** Opening LISTED RECORDS block **
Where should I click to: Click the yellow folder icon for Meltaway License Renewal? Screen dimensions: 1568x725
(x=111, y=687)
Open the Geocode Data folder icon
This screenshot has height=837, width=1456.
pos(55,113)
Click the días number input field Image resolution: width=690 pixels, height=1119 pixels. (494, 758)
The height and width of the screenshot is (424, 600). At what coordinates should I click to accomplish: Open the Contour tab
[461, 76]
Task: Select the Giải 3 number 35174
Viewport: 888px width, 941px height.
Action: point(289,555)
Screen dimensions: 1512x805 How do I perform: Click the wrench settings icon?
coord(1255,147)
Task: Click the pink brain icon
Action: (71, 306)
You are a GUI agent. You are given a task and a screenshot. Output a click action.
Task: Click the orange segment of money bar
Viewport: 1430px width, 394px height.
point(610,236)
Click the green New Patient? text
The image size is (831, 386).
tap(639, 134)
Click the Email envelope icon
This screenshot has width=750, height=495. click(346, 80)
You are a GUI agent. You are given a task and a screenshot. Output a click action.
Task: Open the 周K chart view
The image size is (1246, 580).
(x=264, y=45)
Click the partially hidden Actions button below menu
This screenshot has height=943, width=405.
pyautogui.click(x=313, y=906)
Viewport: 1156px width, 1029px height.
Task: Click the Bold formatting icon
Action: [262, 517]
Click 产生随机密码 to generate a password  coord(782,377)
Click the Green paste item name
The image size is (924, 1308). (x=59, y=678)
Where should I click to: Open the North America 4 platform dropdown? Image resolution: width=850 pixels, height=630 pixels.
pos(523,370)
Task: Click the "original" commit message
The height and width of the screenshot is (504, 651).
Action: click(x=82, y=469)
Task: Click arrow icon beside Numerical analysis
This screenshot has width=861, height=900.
** Closing LISTED RECORDS block **
### EXERCISE GOAL
Exactly as they appear above, write out the line containing "Task: Click arrow" and each line that comes after it in the records.

### TASK OUTPUT
Task: Click arrow icon beside Numerical analysis
This screenshot has width=861, height=900.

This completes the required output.